Using the material below, repeat exactly the lines from the one with "How do I perform: Sort" through the one with "Select the copy", ends included, without any images.

[Dataset extract]
=====

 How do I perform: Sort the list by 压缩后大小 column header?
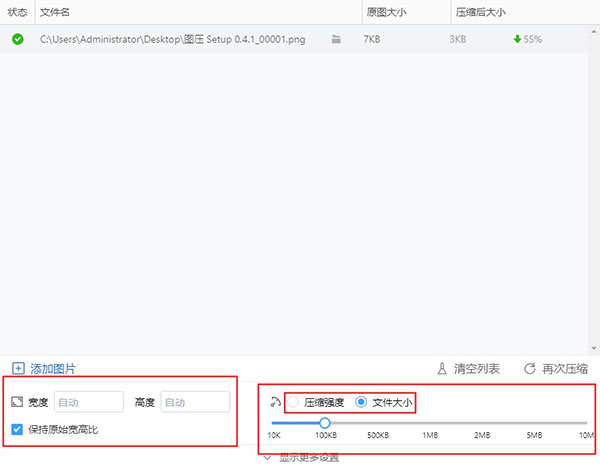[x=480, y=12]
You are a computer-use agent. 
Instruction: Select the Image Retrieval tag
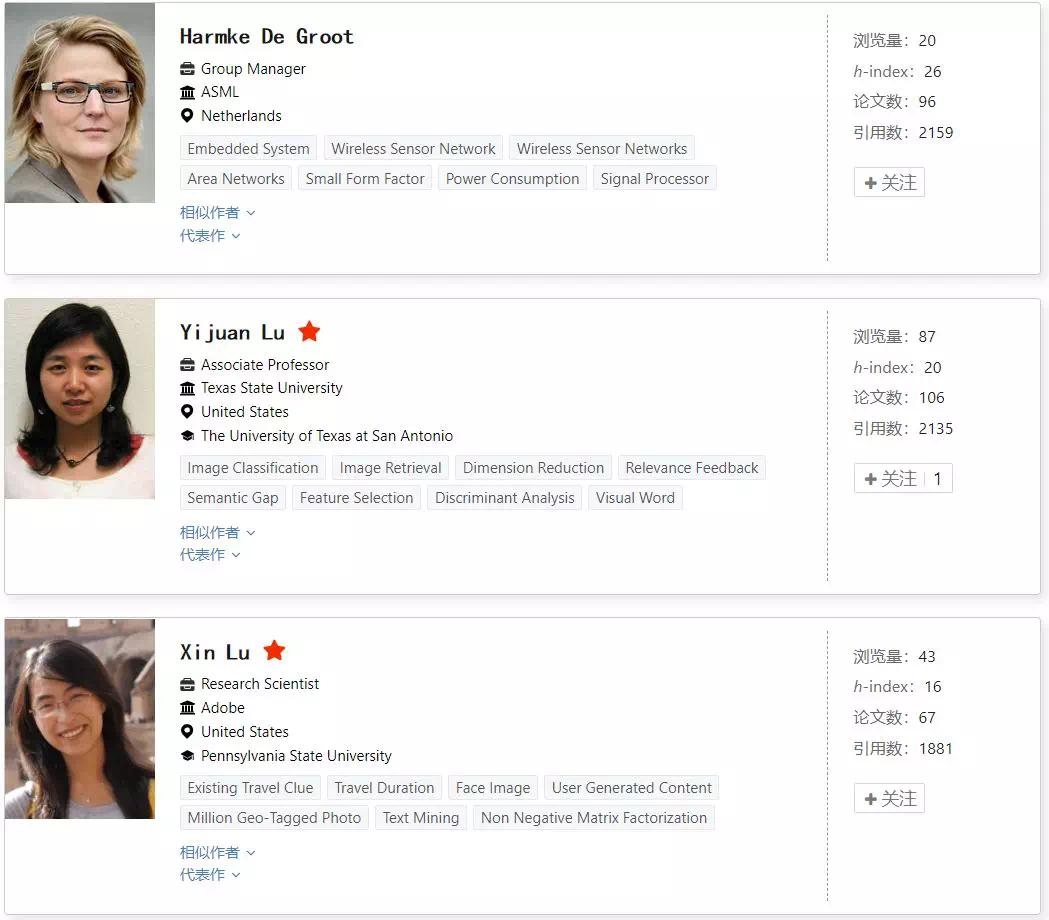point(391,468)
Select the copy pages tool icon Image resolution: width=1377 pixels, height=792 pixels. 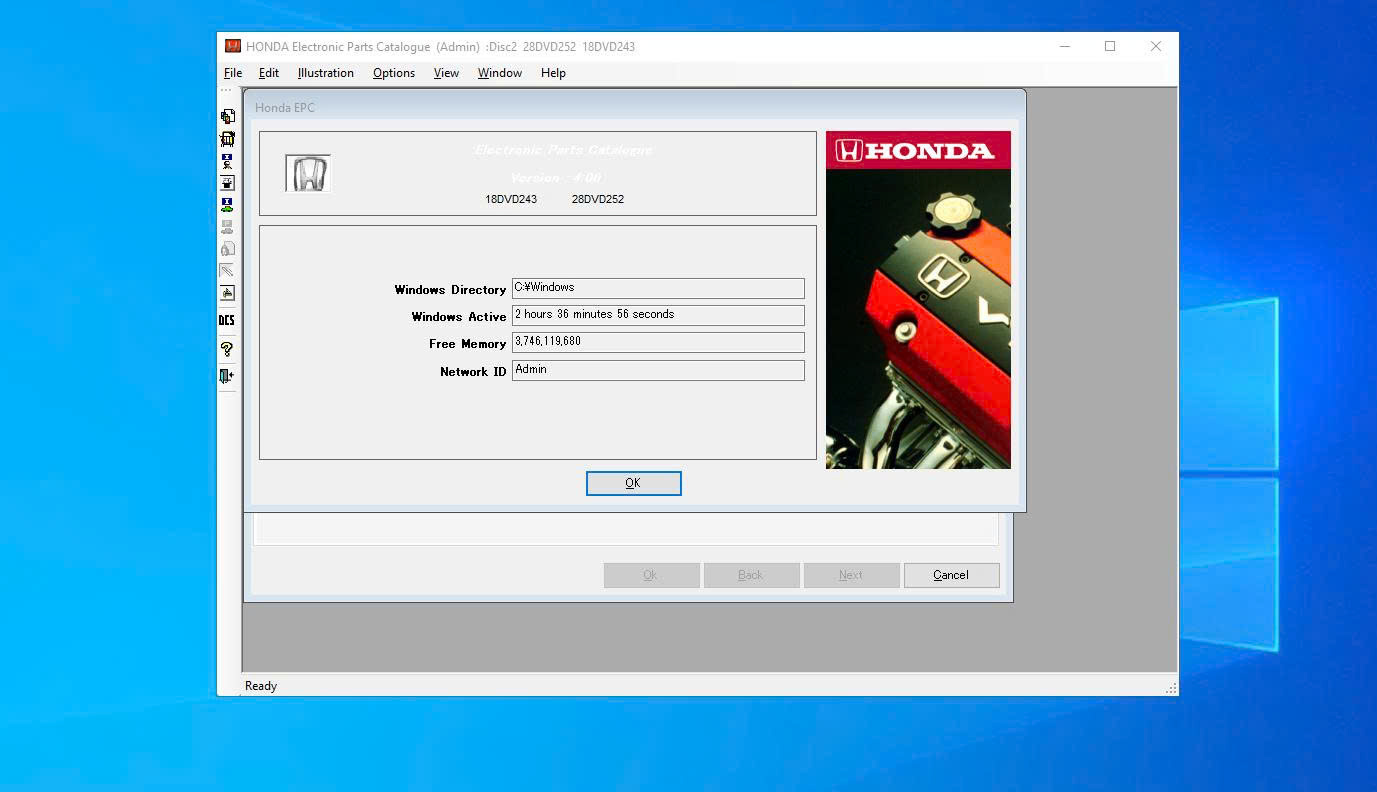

=====

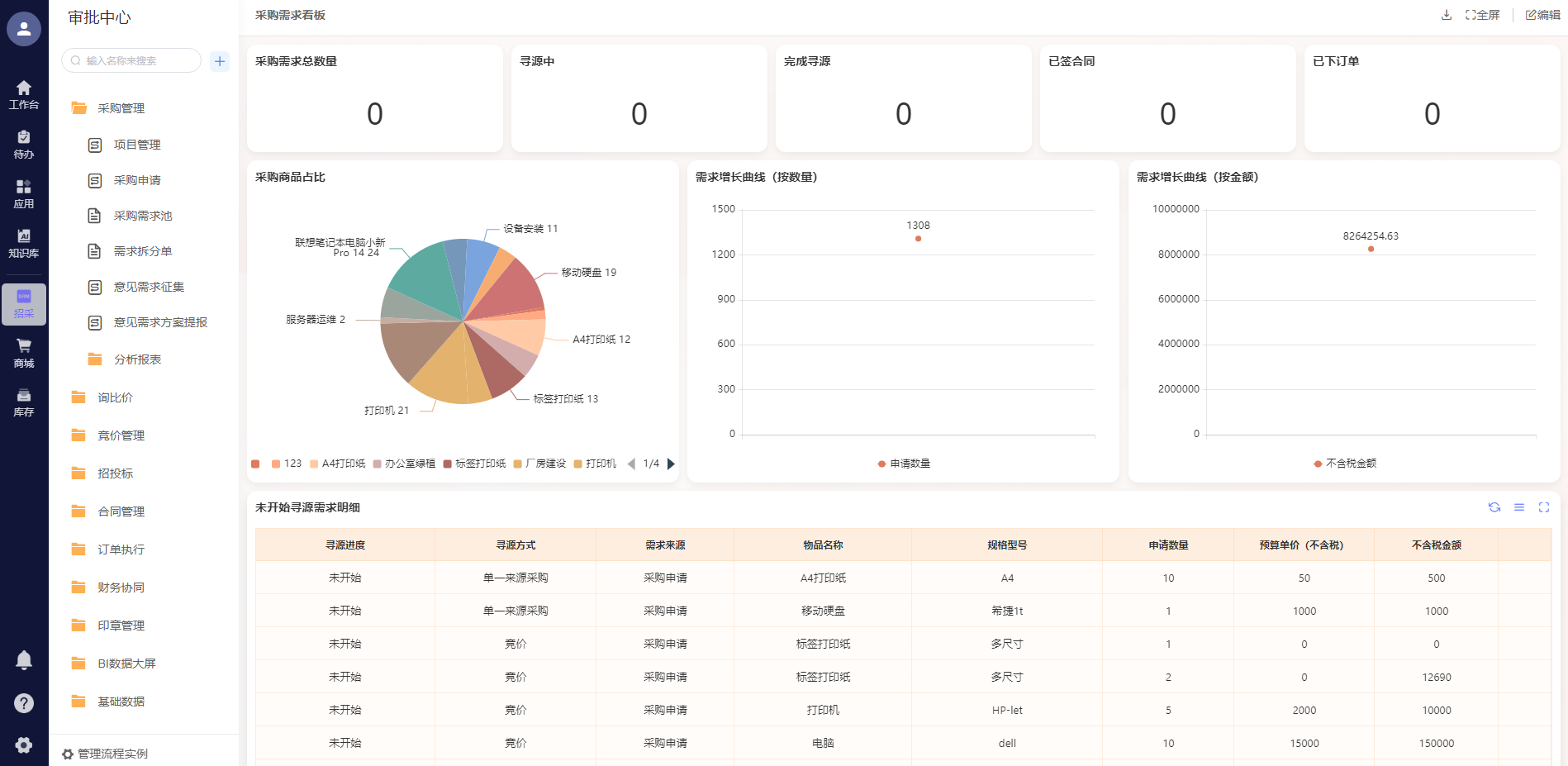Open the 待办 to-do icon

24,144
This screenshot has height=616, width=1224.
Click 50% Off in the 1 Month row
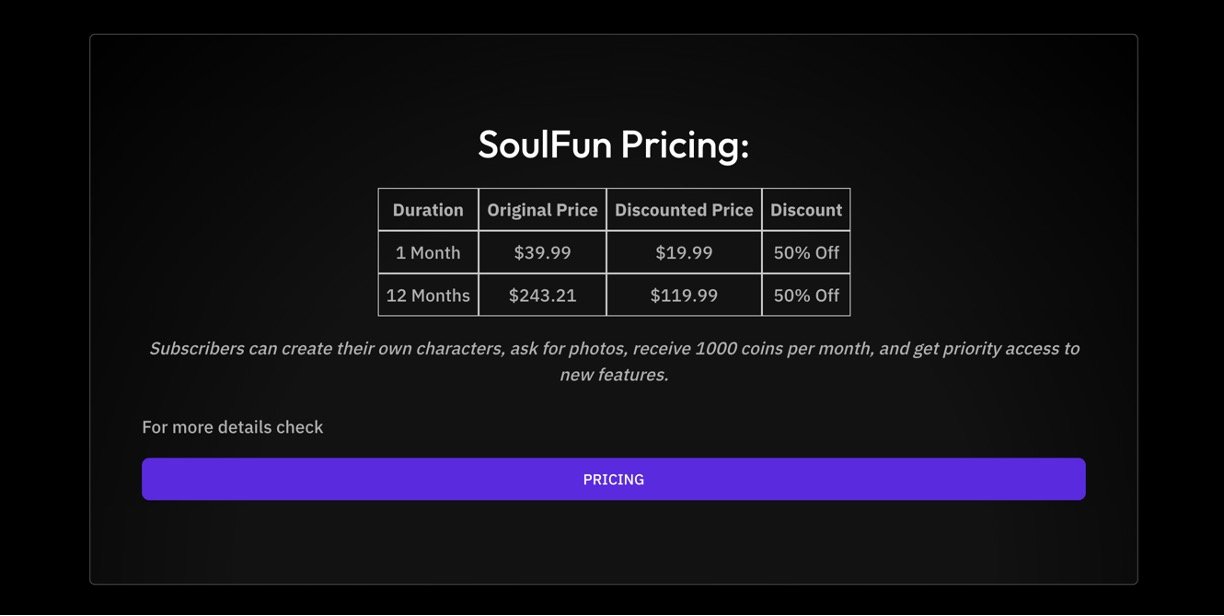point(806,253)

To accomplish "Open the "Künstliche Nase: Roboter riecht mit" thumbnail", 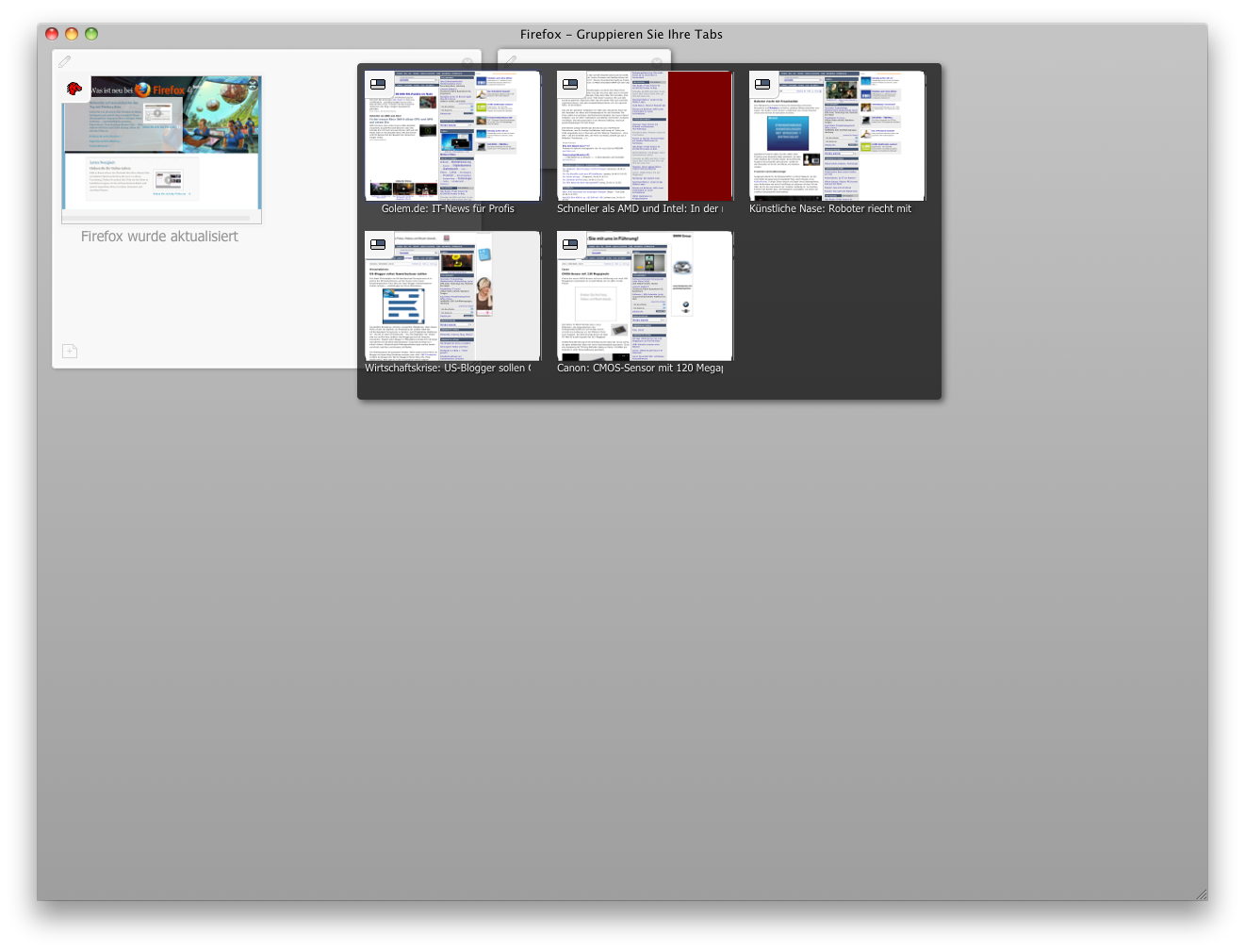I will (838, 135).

=====

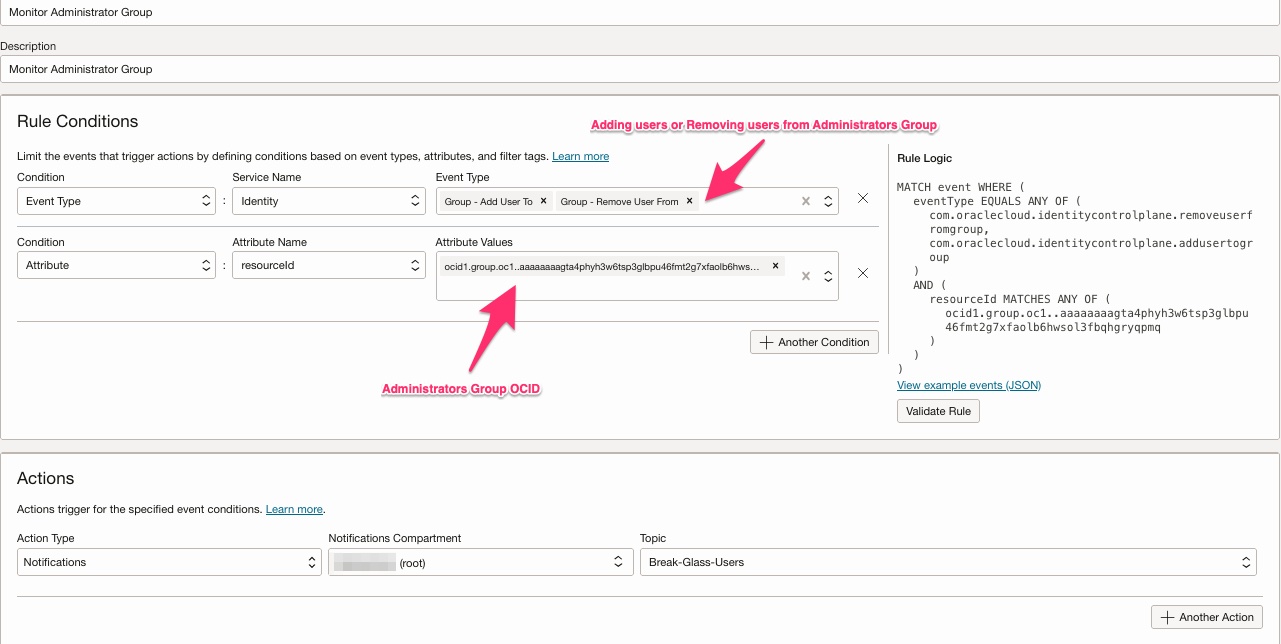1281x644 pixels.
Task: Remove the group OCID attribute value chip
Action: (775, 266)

=====

[Written response]
 How do I perform: Sort the list by 压缩后大小 column header?
[x=480, y=12]
You are a computer-use agent. 
Instruction: Select the Image Retrieval tag
point(391,468)
Select the copy pages tool icon Image resolution: width=1377 pixels, height=792 pixels. 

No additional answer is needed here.